A large portion of what we know about phytolith formation and function is derived from studies on grasses, which are one of the most phytolith-rich plant families. Non-grass species are seldom studied because of their low phytolith contents, and it is uncertain to what extent phytolith formation patterns and functions in grasses also apply for non-grass species.
Studying phytolith contents in Asteraceae species along a large rainfall gradient in Israel, in both grazed and ungrazed plots, has revealed that phytolith formation patterns in grass and non-grass species differ in several aspects. While grass phytolith contents along rainfall gradients tend to be higher in rainier sites (due to greater water availability) and extremely arid sites (due to small body size and the protective roles of phytoliths against aridity and herbivory), Asteraceae species did not show any single clear pattern. Moreover, while grass species tend to form more phytoliths when exposed to herbivory, and have higher phytolith contents in inflorescences compared to vegetative shoot parts, the opposite is often observed in Asteraceae species. These results suggest differences in phytolith functions between grass and non-grass species, especially in relation to aridity and herbivory.
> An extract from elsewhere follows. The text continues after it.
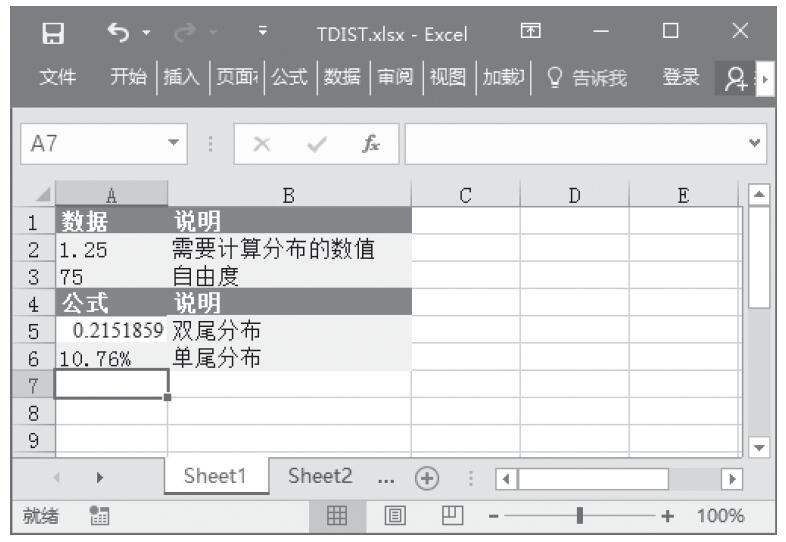
Task: Switch to the Sheet2 tab
Action: (x=320, y=477)
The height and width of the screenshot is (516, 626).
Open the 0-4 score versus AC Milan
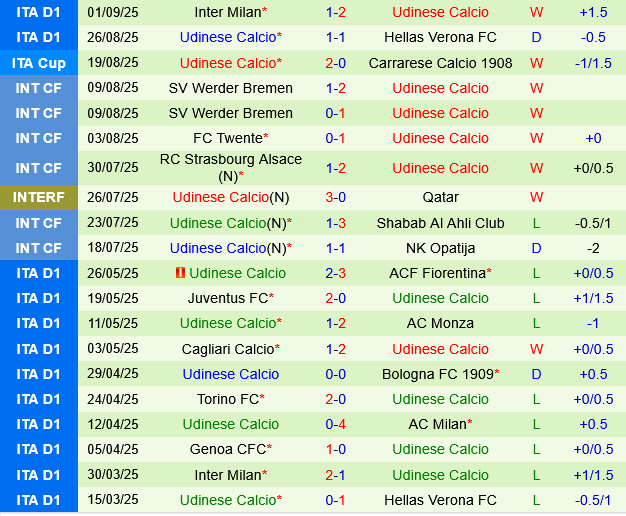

Nonetheless, further analysis of phytolith abundance in angiosperms reveals that orders in which phytolith-rich taxa occur have emerged mostly during the Early/Late Cretaceous boundary and have diversified mostly during the Late Cretaceous. This suggests that phytolith-rich angiosperms share an early evolutionary history. The Late Cretaceous is also characterized by the evolution of more derived dentition among certain herbivorous dinosaur groups such as the hadrosaurs and ceratopsians, which are thought to be better adapted to abrasive (potentially phytolith-rich) food. Thus, it is possible that the emergence of multiple phytolith-rich angiosperm clades during this time is connected to changes in dinosaur diets. Such a connection can be through a direct plant-herbivore escalation, but also because dinosaurs with silicon-rich diets excreted more readily-available silicon that could be exploited by phytolith-rich plant clades. Hence, the functional history of this unique plant trait is starting to be revealed, and may provide new insights as to the role silicon plays and has played in plant and global ecology.